* _Stated exercise 1_
Decide whether each statement agrees with the article on breaking bad habits: (a) Pact checks that you are at a gym by using geolocation. (b) Money lost on a failed pact goes to the company that makes the app. (c) Friends vote on whether a meal photo counts as a salad. Answer yes or no for each, and quote the words from the article that decide it.
* _Stated exercise 2_
Write the next part of the article on breaking bad habits, picking up after its final sentence.

* _Passage_
Shocking Ways to Break Bad Habits
Whether you’re trying to exercise more, or eat better, or quit smoking, or waste less time online, you’re talking about building or breaking a habit. But changing habits isn’t easy. Competition is one way to get motivated, as are smaller goals. But earning virtual badges or beating your friends on a leaderboard might only get you so far.
So raise the stakes.
The Pact app (for iPhone or Android) is designed to help you attain better health and fitness. Rather than giving you a virtual high five for walking 10,000 steps, Pact puts real money on the line. You can make a $5 pact with your friends to go to the gym three times a week. If you fail, you lose the money… which goes to the people that did live up to their promises.
There are some neat twists. For example, the app ensures that you’re actually at the gym and not just tying your iPhone around your dog’s neck and letting it run around the house. Pact uses geolocation to verify you’re at a fitness center, and newly reported gyms have to be verified.
And if you make a pact to eat a salad every week, you can send a photo of your meal to your friends and they will vote on whether it qualifies as a salad or not.
A couple of caveats: the rules enforced by the app are not entirely clear, leading to very mixed reviews. A $5 pact to visit the gym three times a week will penalize you for each time you don’t go (meaning a $15 penalty for that week). And logging and voting quirks are a common complaint. An app crash is one thing, but an app crash that costs money is something else entirely.
There is a FAQ, and the company says its app plays nice with others, but Pact is definitely for people who is serious about building their routines around the app. For the especially organized and motivated, it may be easier for some groups of friends to just put cash in a jar every week and settle up every Sunday.
If you want to raise the stakes beyond cash, there’s Pavlok.

* _Extracted data_
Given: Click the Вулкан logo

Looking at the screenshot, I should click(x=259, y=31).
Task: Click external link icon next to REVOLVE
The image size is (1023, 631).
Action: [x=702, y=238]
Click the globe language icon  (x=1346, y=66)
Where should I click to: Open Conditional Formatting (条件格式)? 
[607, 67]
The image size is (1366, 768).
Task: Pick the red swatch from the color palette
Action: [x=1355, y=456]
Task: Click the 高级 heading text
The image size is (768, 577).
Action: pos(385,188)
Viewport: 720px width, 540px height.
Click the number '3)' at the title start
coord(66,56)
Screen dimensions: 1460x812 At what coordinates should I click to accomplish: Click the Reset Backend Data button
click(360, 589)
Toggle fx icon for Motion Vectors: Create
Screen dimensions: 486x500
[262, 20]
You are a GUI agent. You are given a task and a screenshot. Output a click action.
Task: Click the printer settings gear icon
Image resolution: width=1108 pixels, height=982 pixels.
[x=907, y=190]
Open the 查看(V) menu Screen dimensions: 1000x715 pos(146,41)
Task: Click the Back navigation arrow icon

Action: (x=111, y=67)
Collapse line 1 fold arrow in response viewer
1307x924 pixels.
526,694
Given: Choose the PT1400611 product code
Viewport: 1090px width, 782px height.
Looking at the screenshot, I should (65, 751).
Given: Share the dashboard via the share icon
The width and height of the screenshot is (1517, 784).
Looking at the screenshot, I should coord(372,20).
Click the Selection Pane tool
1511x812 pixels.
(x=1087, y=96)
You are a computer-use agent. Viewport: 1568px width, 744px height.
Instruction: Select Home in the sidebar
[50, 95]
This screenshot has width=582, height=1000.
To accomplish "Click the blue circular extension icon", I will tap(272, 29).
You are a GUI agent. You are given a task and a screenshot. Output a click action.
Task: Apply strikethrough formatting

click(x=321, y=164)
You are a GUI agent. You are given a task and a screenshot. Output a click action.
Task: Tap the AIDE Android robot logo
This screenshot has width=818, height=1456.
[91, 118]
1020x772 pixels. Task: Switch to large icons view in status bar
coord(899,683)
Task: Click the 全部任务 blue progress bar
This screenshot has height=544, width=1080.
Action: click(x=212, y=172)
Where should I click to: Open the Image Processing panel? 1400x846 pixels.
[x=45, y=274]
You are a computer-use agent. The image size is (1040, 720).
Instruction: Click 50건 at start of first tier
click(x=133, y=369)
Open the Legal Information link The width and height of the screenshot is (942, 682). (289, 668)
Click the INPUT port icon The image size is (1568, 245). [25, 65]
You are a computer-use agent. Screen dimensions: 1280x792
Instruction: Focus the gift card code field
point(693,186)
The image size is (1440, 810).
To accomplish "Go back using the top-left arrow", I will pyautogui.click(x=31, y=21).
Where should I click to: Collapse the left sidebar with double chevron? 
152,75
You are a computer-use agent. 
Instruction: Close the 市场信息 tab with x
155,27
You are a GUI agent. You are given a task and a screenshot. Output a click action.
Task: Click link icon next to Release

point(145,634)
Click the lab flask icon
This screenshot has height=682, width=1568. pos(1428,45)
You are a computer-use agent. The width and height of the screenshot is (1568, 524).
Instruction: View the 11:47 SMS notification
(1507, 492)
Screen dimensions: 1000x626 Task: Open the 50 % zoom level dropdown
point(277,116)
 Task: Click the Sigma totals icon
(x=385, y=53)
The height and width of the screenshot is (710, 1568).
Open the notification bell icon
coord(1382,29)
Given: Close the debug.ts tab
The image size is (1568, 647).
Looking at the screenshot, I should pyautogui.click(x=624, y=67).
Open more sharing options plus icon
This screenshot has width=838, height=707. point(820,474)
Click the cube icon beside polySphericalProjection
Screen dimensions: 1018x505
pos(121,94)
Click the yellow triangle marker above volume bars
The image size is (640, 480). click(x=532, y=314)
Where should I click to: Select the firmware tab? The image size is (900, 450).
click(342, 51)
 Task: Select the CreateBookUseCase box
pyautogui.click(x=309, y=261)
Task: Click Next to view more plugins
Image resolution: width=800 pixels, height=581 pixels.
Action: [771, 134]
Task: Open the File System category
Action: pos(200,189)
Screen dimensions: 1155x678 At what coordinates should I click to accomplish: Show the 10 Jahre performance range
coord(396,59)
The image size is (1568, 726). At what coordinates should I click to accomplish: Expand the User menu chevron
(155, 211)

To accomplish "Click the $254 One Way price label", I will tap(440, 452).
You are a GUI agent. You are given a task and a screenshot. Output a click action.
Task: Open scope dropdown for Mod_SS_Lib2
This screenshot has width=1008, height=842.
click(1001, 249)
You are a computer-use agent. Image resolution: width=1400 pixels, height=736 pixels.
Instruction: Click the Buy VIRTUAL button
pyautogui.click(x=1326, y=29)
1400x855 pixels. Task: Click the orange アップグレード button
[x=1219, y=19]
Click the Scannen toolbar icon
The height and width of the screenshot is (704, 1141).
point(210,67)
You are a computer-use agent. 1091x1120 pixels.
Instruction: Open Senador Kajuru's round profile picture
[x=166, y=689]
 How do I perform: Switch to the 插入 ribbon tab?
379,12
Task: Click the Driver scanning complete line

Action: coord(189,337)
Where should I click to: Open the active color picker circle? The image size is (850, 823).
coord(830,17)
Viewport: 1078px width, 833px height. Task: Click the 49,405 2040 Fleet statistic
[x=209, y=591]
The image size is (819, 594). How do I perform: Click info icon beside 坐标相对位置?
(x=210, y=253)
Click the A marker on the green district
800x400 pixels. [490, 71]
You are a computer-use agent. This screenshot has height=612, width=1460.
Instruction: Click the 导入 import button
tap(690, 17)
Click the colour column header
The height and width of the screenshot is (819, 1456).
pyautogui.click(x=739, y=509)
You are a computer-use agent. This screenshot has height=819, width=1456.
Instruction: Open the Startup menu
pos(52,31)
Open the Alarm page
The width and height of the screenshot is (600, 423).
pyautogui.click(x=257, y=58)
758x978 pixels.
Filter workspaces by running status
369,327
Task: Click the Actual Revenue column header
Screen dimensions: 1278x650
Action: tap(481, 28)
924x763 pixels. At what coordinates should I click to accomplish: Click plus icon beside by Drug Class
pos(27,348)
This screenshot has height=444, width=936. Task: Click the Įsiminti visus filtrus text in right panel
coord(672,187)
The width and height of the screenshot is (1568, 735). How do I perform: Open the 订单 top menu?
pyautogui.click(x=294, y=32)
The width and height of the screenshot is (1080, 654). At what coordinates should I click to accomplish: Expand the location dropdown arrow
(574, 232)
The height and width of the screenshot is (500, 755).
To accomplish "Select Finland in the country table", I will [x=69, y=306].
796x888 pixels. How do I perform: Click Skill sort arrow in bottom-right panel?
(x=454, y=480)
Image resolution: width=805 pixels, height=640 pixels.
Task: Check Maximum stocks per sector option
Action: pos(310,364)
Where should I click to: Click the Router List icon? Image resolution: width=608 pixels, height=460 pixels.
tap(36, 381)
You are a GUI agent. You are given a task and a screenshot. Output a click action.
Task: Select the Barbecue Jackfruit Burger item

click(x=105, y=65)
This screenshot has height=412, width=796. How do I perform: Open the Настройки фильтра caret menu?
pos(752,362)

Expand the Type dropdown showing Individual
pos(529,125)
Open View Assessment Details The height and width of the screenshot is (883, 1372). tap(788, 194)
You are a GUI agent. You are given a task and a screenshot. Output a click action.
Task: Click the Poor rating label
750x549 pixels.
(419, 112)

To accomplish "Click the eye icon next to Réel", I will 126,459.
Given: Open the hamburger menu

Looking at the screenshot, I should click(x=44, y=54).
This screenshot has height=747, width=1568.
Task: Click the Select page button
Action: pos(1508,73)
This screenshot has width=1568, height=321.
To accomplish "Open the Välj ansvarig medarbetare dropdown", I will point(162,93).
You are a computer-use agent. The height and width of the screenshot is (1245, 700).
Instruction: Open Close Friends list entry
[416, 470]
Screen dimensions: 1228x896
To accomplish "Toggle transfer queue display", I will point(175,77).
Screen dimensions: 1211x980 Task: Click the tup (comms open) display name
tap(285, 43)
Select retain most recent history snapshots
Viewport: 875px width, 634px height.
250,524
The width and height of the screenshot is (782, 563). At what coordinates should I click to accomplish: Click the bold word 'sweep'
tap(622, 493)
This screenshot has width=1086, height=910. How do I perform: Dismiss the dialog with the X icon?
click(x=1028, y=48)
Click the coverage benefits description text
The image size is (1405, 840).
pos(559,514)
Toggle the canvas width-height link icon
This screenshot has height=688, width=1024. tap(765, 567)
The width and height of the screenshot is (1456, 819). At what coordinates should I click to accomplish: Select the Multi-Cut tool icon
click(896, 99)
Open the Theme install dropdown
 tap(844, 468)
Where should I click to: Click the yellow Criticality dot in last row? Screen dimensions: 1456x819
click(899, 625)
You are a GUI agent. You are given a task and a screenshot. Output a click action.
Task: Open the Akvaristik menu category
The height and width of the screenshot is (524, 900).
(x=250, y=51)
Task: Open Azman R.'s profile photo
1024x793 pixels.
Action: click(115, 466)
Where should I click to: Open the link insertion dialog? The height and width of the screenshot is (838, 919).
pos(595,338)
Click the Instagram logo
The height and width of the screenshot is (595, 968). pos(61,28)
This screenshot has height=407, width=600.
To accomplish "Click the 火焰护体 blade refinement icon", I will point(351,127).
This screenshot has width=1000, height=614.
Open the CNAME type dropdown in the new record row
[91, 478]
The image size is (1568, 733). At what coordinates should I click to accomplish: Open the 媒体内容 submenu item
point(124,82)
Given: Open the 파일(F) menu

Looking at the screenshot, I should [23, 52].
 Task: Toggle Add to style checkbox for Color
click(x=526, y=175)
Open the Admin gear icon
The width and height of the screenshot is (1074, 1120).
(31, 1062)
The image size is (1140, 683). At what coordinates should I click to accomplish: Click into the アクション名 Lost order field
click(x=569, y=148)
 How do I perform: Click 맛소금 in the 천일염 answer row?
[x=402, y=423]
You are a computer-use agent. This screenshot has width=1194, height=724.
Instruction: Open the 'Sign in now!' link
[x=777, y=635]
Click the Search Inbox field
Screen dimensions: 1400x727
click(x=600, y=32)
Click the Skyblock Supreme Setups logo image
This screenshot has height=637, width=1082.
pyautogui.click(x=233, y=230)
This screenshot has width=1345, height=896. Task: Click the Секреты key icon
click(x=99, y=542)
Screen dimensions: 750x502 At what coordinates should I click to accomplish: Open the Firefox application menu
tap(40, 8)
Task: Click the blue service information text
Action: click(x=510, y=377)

* _Written reply 1_
(a) Yes: "Pact uses geolocation to verify you’re at a fitness center"
(b) No: "which goes to the people that did live up to their promises"
(c) Yes: "they will vote on whether it qualifies as a salad or not"

* _Written reply 2_
Pavlok is a piece of wearable tech that has a much sharper edge than you mom’s Fitbit. It administers a mild electric shock that, its creator says, connects with your “reptile brain.” It’s just a little insane.
Unable to resist that chocolate bar? Zap! Fail to get off the couch and run? Zap! Basically, the theory is that you can build an base-level association between a bad habit and an unpleasant sensation, to the point where you avoid the bad habit by pure instinct.
Pavlok is the brainchild of author, blogger, and “system hacker” Maneesh Sethi. He took his idea to the people to see if it had any traction, and the Pavlok Indiegogo crowdfunding campaign raised $269,702, over 500 percent of their goal.
And the idea is almost irresistible. Pavlok has been featured in Engadget, TechCrunch, and crossed oceans to the U.K. and Australia. It’s garnered television coverage on ABC News , NBC’s Steve Harvey show, and even Jimmy Fallon. After I saw the great Becky Worley cover it for Yahoo! Tech, I couldn’t resist looking into it. I sent Maneesh an email, and a few weeks later, a prototype Pavlok arrived in the mail.
To be clear, the Pavlok that is now being prepped for sale is far more refined than the prototype I got to play with. The real Pavlok will have a cleaner design, a companion app, and even adjustable intensity settings. The real Pavlok will be able to build up to the electric shock, starting with a beep or a gentle vibration.
I had to manually trigger the Pavlok prototype. In short, I had to shock myself. It took me more than a week to get up the nerve to try it… and only after I put it on someone else, first.
I didn’t use Pavlok often enough to say whether I felt it would be effective in breaking a bad habit. But I did zap myself often enough so that I could trigger a “reptile brain” instinctive response: whenever I would put the Pavlok on my wrist to show it to someone, I got a little tingle deep down inside me that wanted to take it off.
That’s gotta be worth something, right?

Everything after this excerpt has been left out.